The relative volume of the main bronchi, esophagus, and trachea receiving more than 55 Gy was required not to exceed 30%; the maximum dose to the spinal cord was not more than 45 Gy; the acceptable dose of the V20 for total lungs was ≤30%; the relative volume of heart receiving more than 50 Gy did not exceed 50%.

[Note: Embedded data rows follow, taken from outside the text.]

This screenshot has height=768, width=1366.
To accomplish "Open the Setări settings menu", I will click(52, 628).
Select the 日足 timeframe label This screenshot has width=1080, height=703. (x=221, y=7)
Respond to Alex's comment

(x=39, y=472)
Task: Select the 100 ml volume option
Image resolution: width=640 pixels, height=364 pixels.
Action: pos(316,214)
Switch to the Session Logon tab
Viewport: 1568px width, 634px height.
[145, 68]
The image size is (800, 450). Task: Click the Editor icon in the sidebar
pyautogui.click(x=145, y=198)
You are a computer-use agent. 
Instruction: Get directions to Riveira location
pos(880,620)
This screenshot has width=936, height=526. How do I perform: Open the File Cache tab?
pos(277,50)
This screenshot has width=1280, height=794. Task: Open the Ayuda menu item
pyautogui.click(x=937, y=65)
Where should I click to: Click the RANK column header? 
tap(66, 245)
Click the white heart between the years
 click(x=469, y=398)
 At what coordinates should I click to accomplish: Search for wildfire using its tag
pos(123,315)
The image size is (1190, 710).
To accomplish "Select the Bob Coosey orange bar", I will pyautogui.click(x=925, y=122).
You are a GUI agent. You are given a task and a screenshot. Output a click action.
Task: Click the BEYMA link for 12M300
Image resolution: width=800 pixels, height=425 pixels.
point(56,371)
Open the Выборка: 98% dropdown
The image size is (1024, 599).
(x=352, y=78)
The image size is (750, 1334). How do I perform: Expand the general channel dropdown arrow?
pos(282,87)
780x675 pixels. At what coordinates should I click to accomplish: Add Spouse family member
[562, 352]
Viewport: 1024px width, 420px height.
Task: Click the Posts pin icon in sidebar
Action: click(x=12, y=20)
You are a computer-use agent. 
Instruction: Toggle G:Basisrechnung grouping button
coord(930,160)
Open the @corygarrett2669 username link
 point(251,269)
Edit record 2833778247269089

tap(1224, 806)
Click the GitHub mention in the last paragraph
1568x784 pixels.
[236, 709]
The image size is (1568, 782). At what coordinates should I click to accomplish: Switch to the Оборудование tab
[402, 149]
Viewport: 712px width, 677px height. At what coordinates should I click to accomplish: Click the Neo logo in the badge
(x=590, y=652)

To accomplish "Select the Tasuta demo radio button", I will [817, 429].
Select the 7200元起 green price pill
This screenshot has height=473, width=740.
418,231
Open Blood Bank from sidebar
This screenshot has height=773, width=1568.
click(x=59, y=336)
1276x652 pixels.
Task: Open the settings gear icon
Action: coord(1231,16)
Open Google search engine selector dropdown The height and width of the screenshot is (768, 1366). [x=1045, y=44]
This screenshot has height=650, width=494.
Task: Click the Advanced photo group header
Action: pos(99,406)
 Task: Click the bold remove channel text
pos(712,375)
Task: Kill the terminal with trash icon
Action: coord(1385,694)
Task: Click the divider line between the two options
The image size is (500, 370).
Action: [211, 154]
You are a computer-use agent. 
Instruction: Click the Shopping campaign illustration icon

2.3. Follow-Up and Evaluation

Patients were assessed by physical examination and chest CT scan. The first follow-up was at 4–6 weeks after treatment; subsequent follow-ups were at 3^rd, 6^th, 9^th, and 12^th in the first year, and every 6 months for the next two years. PET/CT was also recommended in all patients between 3–6 months in the first year or if tumor relapse was suspected. Local disease recurrence (LR) was defined as CT evidence of tumor progression in the same lobe or if the PET/CT images showed SUVmax >5. Regional disease recurrence (RR) was defined as occurrence of any intrapulmonary lymph node metastasis. Distant metastasis (DM) was defined as occurrence of any metastasis outside the lungs or any tumor seeding in a different lung lobe. The first date as the time of tumor progression was the time when the PET/CT or CT image demonstrated abnormality. More details are available in our previously published article [8]. Acute radiation pneumonitis (RP) was defined as pneumonitis occurring during the first 90 days of tomotherapy; late RP was defined as pneumonitis occurring more than 90 days after the start of radiotherapy. The Common Terminology Criteria for Adverse Events version 4.02 (CTCAE, U.S. Department of Health and Human Services, National Institutes of Health National Cancer Institute) and Radiation Therapy Oncology Group (RTOG) were used to classify the occurrence of acute and late PR, respectively.

2.4. Statistical Analyses

OS was measured from the first day of tomotherapy to the day of death or last follow-up. PFS, LR, RR, and DM were calculated from the first day of tomotherapy to the first day of the tumor progression or death. All statistical analyses were performed using the SPSS statistical software version 20.0 (IBM Corporation, Chicago, USA) or Graphpad Prism 8.3 software (LLC, California, USA). Pearson chi-square test and Fisher’s exact test were used to compare the characteristics of patients. The Kaplan-Meier method was used to generate the OS and PFS curves; the optimal cutoff values of continuous variables were obtained by receiver operating characteristic (ROC) curve analysis. Univariate analyses and multivariate analyses were performed using the Cox proportional hazard model. Factors considered to influence the prognosis (such as history of chemotherapy and targeted drug therapy) or those associated with values <0.2 in univariate analyses were included in the multivariate analyses. All significance tests were 2-tailed and values <0.05 were considered indicative of statistical significance.

3. Results

The median age of patients was 69 years (range 50–86). Twenty-one patients had confirmed squamous cell carcinoma, 12 patients had confirmed adenocarcinoma, and the rest had other types. In 22 patients, the tumor was located in the central part, while 21 patients had peripheral tumors. Fifteen patients had undergone chemotherapy before tomotherapy, while 28 patients had not undergone chemotherapy (Table 1).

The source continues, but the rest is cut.